К тому времени, как дядя ушел, ее гнев почти утих, зато страх заполнил все освободившееся в душе место. Когда Саймон проводил дядю Жака и вернулся, она собралась с силами, чтобы достойно встретить град его упреков.

Вместо этого он молча смотрел на нее несколько мгновений, в глазах посверкивали молнии. Потом он глубоко вздохнул и сказал пугающе спокойным голосом:

— Ты ослушалась и пыталась предупредить дядю, хотя я тебе строго-настрого запретил это делать.

Он снова помолчал, скидывая пиджак и закатывая рукава рубашки.

— Надеюсь, ты понимаешь, я этого не потерплю. Так что, дорогая моя женушка, пришло время наказания.

18

Добрые поступки наказуемы.

Креольская поговорка

Саймон подождал, пока она осознает сказанное. Глаза ее округлились, рот раскрылся. Он был в ярости. Только подумать! Открыто пошла против его воли! Она рисковала не только его собственной жизнью, но и жизнями его солдат. Ведь Зэн не удовлетворится местью только ему, Саймону.

Он сжал зубы. Дьявольщина, надо было сообразить, что его маленькая мудрая женушка непременно отыщет способ обойти его запрет.

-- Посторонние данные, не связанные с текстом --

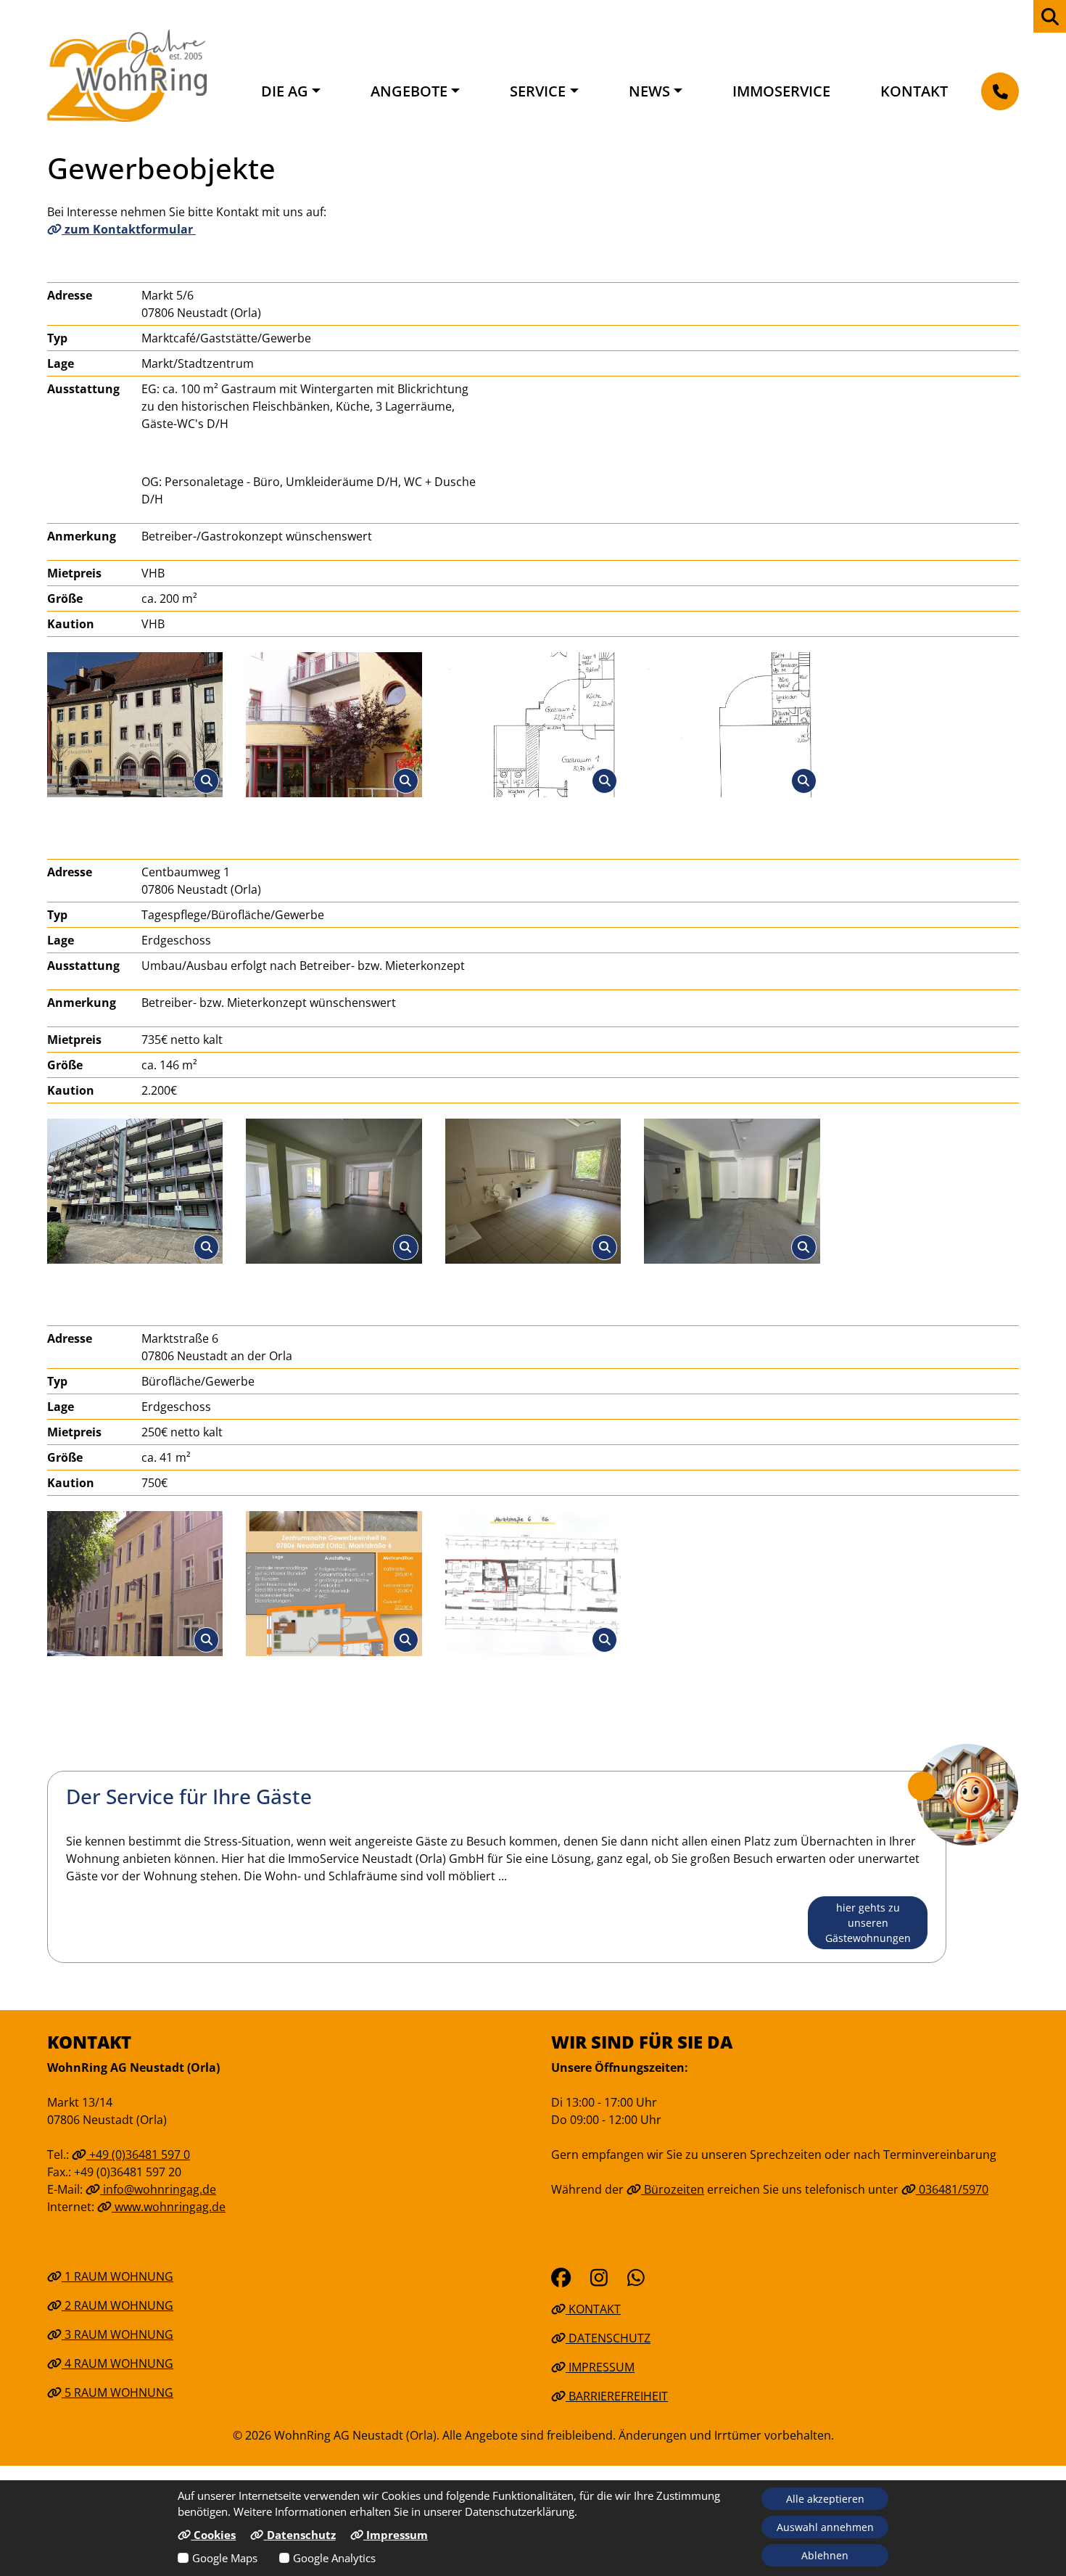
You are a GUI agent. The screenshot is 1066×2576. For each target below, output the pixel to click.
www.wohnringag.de (169, 2207)
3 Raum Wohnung (117, 2334)
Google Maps (224, 2558)
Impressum (600, 2367)
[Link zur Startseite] (127, 75)
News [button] (649, 91)
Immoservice (781, 91)
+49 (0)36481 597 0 (138, 2155)
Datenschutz (608, 2338)
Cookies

Слава богу, она оказалась достаточно умной, чтобы Зэн не заподозрил истинной причины ее беспокойства. И слава богу, разбойник слишком жаден и слишком уверен в успехе, чтобы прислушаться к предостережениям племянницы.

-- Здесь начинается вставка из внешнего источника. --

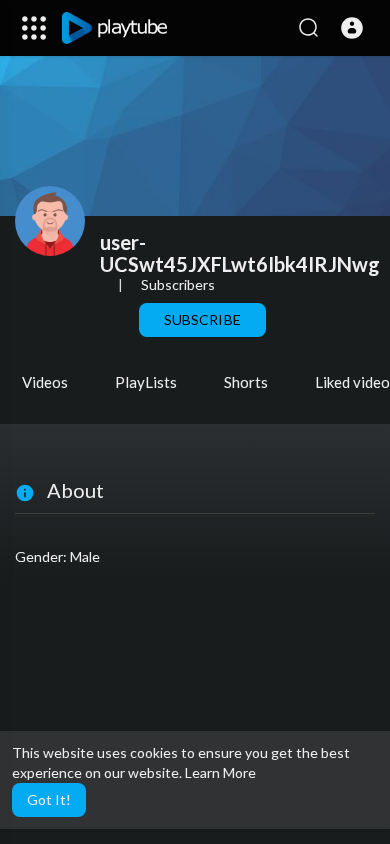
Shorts (246, 382)
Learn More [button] (220, 772)
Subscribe (202, 319)
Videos (45, 382)
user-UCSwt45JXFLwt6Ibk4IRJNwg (240, 253)
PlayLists (146, 382)
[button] (352, 28)
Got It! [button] (49, 799)
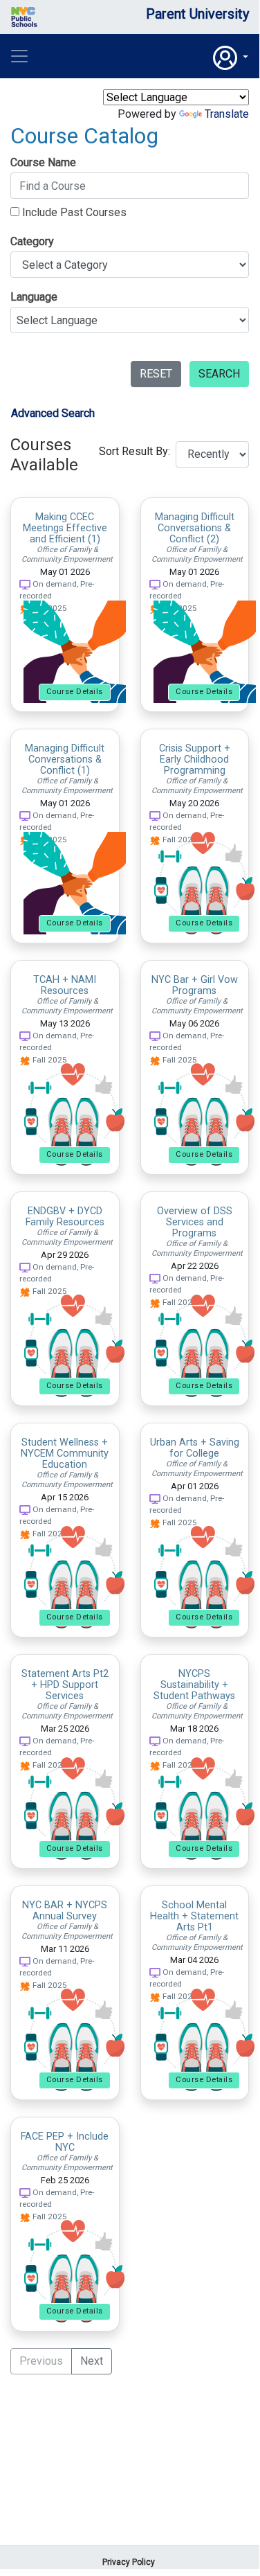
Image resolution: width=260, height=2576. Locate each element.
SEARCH (219, 373)
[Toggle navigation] (19, 56)
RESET (156, 373)
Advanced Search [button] (53, 413)
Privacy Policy (128, 2562)
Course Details (74, 691)
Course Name (43, 162)
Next (91, 2361)
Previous (41, 2361)
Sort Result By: (134, 451)
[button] (230, 57)
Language (33, 296)
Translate (227, 114)
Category (32, 241)
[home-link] (65, 17)
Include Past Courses (73, 212)
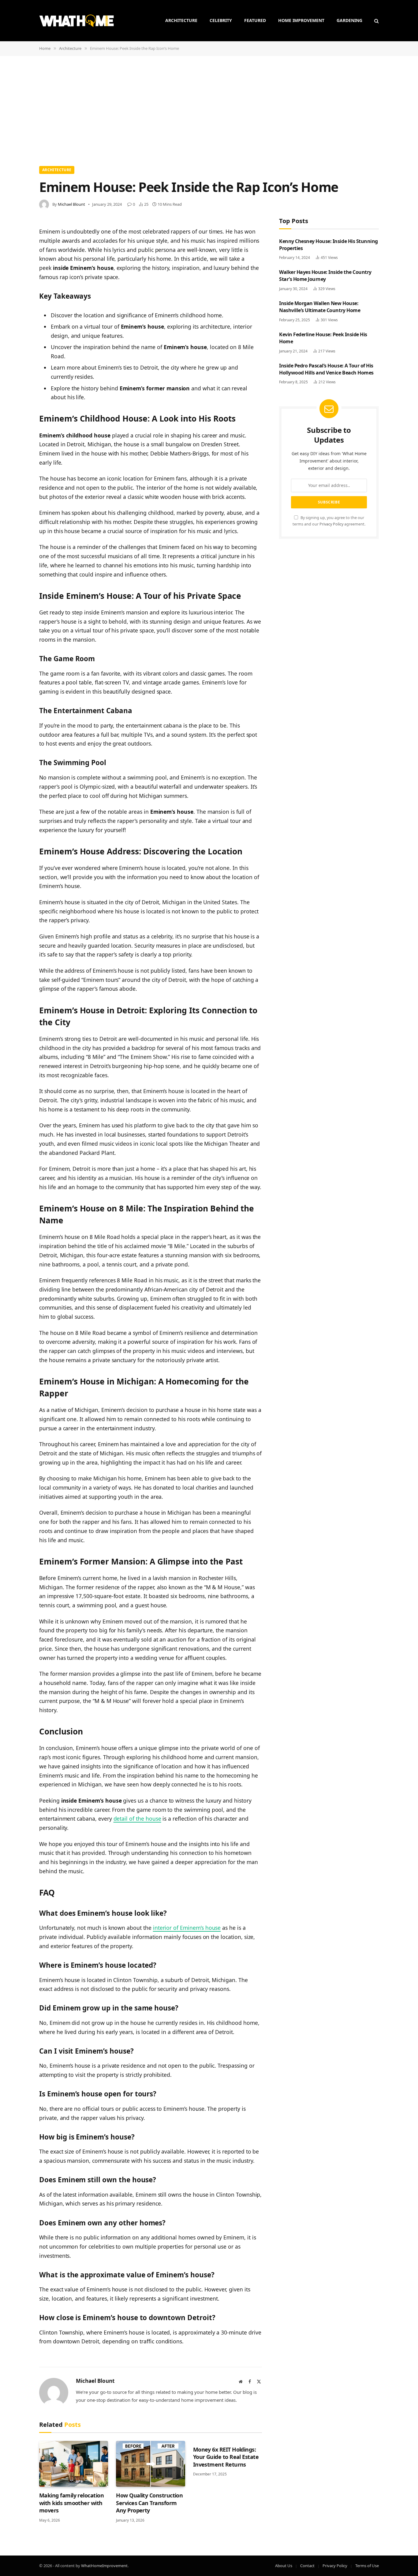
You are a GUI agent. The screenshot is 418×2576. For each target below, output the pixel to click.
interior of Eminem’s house (187, 1927)
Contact (307, 2565)
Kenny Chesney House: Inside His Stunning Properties (328, 245)
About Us (283, 2565)
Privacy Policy (331, 524)
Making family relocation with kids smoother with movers (71, 2503)
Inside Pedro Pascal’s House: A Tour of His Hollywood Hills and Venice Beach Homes (326, 369)
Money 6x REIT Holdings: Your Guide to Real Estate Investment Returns (226, 2457)
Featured (255, 20)
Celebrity (221, 20)
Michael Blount (71, 204)
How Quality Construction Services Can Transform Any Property (149, 2503)
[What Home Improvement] (76, 20)
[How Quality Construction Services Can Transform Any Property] (150, 2464)
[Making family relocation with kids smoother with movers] (73, 2464)
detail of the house (137, 1818)
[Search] (376, 21)
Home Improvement (301, 20)
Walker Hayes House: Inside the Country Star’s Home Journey (325, 276)
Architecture (181, 20)
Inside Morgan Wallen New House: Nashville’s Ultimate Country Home (319, 307)
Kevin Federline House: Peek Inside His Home (323, 338)
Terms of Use (367, 2565)
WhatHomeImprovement (104, 2565)
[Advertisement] (209, 110)
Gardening (349, 20)
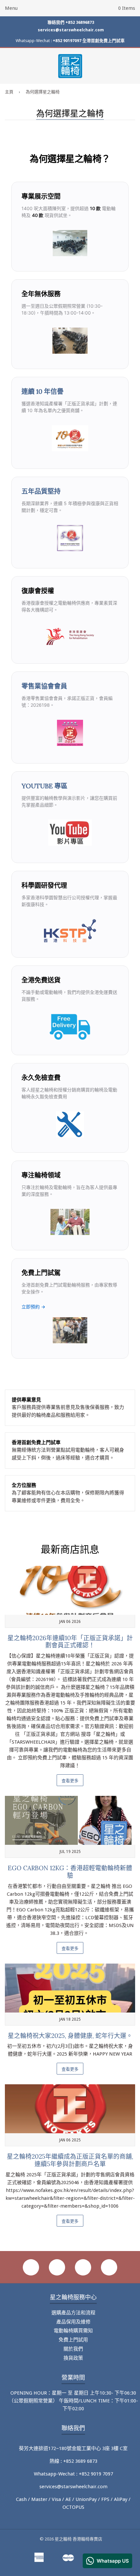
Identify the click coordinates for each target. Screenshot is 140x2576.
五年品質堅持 (41, 491)
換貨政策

Тем не менее тот факт, что она не добилась желаемого, ничего не меняет. Это не извиняет ее непослушания. Он должен раз и навсегда убедить ее, что жизнь ее обожаемого дядюшки больше от нее не зависит. И он придумал, как это сделать, не причиняя ей физического вреда. Уж он точно знал все ее слабые места, и он постарается воспользоваться этим знанием в полной мере.

Он шагнул к ней, полный решимости. Она испустила слабый крик и попятилась к двери.

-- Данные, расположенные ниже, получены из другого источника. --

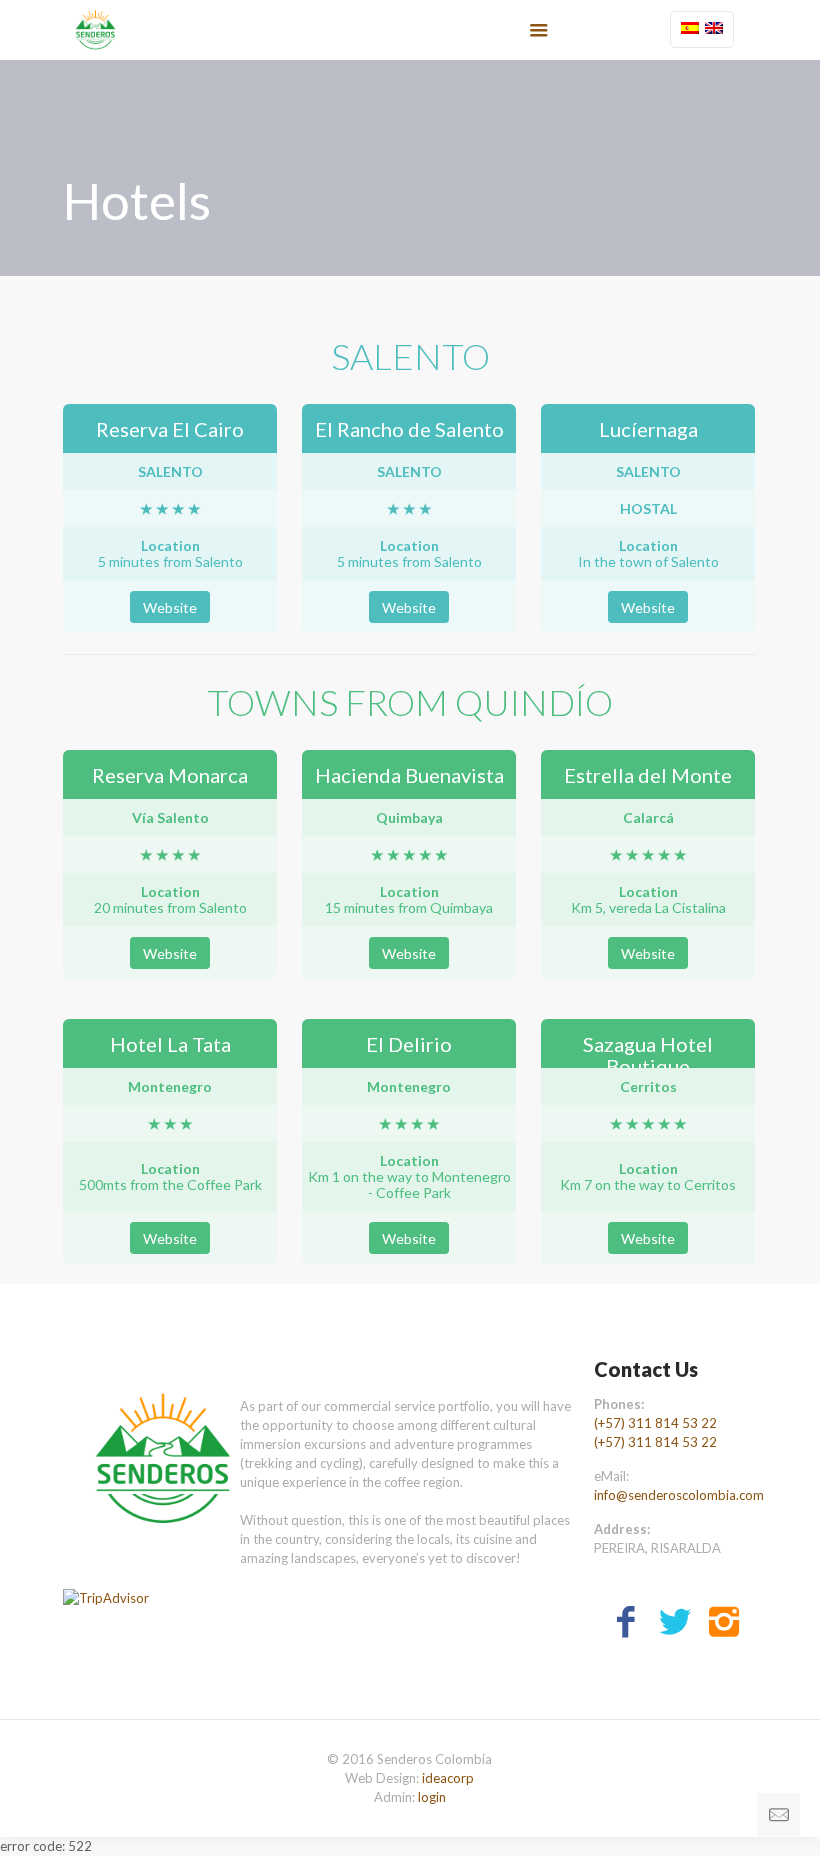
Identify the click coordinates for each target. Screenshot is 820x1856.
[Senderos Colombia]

— Саймон, все совсем не так, как ты думаешь! Я ничего не сказала ему о тебе! Mon dieu! Я бы ни за что не стала рисковать твоей жизнью!

Он не отвечал, он продолжал медленно наступать. По жизненному опыту он уже знал, что порой молчание может напугать сильнее всего остального.

И в случае с Камиллой это себя полностью оправдало. Она побледнела и бросилась из комнаты к лестнице. Он поспешил за ней. Но, когда она бегом пустилась к спальне, где скрывалась от него в прошлый раз, он выругался и запрыгал через две ступеньки.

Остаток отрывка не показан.